* What to produce
Extract each line of the material that contains the string "dropdown", treating uppercase and lowercase letters as different.

* Given data
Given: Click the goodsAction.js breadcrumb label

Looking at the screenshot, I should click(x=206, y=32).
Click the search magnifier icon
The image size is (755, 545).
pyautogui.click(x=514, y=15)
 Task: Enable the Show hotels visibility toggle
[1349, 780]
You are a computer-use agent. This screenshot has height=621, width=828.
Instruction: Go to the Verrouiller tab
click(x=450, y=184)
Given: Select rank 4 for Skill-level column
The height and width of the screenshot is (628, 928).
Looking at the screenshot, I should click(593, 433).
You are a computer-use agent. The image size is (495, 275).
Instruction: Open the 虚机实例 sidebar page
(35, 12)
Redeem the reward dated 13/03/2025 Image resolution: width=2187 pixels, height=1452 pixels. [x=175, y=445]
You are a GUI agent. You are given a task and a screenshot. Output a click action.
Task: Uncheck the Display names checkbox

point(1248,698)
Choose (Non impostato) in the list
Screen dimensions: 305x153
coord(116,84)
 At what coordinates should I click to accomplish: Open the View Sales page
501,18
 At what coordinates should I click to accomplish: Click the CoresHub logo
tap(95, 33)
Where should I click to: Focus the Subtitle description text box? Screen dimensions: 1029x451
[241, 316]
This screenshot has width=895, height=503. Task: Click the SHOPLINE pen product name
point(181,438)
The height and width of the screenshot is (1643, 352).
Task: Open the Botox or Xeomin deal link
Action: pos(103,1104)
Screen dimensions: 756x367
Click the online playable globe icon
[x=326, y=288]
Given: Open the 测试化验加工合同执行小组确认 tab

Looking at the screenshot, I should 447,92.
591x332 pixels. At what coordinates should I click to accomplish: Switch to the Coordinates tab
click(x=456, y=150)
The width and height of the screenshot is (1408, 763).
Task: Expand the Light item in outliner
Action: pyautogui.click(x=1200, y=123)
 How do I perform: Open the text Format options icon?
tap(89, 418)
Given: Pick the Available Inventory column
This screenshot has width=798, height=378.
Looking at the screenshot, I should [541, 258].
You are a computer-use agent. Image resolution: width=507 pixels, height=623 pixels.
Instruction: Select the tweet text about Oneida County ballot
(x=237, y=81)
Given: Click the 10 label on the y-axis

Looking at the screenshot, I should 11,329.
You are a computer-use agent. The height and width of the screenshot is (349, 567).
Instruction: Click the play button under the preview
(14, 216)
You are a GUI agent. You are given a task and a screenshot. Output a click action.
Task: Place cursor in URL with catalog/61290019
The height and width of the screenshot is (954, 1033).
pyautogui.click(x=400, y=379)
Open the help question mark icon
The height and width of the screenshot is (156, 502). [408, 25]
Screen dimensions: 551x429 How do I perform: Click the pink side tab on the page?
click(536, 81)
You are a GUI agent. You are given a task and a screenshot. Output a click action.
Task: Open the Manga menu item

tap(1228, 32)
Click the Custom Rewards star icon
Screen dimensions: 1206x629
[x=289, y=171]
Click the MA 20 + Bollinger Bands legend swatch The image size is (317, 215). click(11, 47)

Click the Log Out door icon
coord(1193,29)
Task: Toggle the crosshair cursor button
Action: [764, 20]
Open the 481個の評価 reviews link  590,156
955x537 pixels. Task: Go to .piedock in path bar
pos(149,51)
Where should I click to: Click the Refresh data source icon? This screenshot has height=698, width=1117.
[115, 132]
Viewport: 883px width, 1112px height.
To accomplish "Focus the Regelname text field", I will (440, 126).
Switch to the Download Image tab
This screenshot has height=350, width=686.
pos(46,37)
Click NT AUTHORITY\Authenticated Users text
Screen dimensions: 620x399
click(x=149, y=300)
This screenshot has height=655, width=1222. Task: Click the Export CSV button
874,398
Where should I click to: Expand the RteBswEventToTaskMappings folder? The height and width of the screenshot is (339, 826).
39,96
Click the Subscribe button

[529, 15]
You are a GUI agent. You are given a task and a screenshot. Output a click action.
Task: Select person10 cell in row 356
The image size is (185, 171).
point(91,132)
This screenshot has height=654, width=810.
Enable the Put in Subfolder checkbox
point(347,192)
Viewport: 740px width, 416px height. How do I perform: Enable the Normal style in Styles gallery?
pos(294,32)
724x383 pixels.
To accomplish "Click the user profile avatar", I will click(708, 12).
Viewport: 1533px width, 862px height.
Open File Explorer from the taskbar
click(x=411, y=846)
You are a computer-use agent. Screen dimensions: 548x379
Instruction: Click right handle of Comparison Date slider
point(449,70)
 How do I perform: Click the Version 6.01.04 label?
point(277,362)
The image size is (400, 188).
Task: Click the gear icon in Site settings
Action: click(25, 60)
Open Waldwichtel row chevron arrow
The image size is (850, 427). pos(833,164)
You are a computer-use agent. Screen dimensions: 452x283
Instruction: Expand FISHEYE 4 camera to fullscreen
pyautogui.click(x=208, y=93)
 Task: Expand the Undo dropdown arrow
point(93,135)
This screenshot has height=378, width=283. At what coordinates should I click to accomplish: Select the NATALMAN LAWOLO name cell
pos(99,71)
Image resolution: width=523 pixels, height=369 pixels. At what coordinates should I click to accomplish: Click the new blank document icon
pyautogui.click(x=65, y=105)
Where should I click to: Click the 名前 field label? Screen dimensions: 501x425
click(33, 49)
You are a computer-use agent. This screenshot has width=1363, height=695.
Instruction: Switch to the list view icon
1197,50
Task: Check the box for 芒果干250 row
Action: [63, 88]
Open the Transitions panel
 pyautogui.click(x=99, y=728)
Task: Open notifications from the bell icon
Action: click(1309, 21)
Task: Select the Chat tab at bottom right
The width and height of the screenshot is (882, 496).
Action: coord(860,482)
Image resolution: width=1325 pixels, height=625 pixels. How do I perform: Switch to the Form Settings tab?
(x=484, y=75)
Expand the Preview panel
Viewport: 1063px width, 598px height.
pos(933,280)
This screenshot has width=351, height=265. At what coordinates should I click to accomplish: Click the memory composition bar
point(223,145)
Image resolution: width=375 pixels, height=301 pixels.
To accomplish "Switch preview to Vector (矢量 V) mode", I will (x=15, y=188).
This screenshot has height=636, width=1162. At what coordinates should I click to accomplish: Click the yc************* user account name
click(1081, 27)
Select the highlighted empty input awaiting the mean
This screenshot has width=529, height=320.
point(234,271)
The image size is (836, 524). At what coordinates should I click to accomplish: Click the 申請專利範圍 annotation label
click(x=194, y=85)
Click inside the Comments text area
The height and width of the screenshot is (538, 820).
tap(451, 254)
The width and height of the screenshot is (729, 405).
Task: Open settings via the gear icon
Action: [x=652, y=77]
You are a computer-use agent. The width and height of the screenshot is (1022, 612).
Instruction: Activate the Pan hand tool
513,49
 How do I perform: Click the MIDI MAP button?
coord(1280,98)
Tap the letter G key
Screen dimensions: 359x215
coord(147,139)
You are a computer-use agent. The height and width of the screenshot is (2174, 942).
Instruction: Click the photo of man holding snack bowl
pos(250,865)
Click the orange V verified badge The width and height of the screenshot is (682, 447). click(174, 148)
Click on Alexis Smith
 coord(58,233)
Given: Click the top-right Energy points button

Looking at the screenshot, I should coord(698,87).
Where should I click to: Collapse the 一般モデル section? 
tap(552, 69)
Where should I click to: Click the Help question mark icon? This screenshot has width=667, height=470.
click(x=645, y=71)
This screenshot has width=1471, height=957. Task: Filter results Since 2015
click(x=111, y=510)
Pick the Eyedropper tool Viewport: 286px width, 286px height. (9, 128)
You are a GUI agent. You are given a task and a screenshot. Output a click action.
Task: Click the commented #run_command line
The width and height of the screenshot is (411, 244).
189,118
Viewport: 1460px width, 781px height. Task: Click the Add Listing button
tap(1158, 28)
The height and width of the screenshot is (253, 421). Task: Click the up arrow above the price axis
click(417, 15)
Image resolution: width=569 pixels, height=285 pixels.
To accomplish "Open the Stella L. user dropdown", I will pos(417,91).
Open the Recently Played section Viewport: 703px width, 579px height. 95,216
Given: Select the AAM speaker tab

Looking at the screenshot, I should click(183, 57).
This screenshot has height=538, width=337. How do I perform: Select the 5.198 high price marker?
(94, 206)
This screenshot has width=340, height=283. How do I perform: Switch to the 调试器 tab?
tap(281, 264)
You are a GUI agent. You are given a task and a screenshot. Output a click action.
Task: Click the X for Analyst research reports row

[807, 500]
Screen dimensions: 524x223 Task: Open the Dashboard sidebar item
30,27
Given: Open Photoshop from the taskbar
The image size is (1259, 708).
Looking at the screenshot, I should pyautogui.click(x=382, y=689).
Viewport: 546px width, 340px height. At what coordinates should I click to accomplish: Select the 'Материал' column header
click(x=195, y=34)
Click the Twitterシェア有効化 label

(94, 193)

* Solution to this problem
 Task: Expand the Undo dropdown arrow
To accomplish "Open the Stella L. user dropdown", I will pos(417,91).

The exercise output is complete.